Stories of citizen mistreatment have abounded during the first week of the federal government shutdown. From World War II veterans being threatened with arrest for visiting the memorial dedicated to their service to a man being fined $100 for taking a jog at Valley Forge National Historical Park, it has become obvious that this administration intends to make this congressional stalemate as difficult as possible for the average citizen.

One of the most unconscionable incidents of shutdown enforcement involved a group of senior citizens on a tour of the nation’s landmarks. The group pulled into Yellowstone National Guard just before the shutdown took effect and, according to one tourist, the vacation quickly devolved into a confusing, frightening experience.

“It was like they brought out the armed forces,” said Pat Vaillancort, explaining the group was locked inside a hotel for several hours under the authority of park rangers with firearms.

Many on the tour, including some from foreign countries, believed they were under arrest, she added.

Though they were ultimately allowed to stay for a short time, given the fact they had reservations at the hotel, Vaillancort said that the entire experience was sullied by the harsh actions of federal authorities.

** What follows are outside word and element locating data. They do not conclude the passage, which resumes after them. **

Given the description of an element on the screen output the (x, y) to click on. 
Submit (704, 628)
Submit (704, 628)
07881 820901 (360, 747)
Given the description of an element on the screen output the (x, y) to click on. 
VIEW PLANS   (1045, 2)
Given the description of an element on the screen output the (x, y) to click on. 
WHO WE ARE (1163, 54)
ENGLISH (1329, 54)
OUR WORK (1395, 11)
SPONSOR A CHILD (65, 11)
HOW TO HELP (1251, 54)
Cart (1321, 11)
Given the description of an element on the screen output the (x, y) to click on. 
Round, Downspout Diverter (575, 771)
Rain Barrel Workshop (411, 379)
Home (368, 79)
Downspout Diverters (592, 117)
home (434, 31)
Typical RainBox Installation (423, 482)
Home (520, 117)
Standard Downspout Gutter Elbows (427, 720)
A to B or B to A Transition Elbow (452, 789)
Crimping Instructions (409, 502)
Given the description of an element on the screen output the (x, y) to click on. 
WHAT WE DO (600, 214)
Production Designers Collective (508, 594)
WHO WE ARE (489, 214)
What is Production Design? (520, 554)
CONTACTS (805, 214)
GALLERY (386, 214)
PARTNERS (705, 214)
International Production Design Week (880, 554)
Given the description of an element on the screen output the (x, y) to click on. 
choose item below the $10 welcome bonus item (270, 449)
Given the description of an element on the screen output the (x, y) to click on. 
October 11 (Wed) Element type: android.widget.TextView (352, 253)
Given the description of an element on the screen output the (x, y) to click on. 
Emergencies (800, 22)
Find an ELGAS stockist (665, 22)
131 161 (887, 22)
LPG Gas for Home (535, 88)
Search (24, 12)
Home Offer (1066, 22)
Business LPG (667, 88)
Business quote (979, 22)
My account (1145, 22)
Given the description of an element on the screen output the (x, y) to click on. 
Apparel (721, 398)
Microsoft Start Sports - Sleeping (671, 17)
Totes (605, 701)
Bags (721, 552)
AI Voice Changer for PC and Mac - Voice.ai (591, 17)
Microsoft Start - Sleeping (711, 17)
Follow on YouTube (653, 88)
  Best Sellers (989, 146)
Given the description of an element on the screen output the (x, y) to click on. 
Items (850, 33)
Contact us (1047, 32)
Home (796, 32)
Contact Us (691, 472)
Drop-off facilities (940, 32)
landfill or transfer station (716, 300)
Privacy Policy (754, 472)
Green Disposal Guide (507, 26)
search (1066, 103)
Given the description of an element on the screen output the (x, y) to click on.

The group of about 50 tourists was prohibited from any forms of recreation while on the property. When a herd of bison came near, a ranger informed passengers that they were prohibited from taking photos.

When tour guide Gordon Hodgson tried to explain the situation, Vaillancort said the ranger “responded and said, ‘Sir, you are recreating,’ and her tone became very aggressive.”

Unsurprisingly, famous sites such as the Old Faithful geyser were closed and protected by barricades and park staff. The group was not even allowed to go outside once at the hotel.

When the group finally left the park, they were told they could not stop for any reason until their bus had left federal land. This restriction included restroom stops during the nearly three hour trek to a nearby town, Vaillancort said.

Hodgson later described the park rangers’ actions as “Gestapo tactics,” and Vaillancort said that many of those on the trip left with a negative impression of the U.S.

“A lot of people who were foreign said they wouldn’t come back,” she noted.

This unjustifiable treatment of elderly tourists certainly lends credence to one park ranger’s accusation that he and his colleagues were “told to make life as difficult for people as we can.”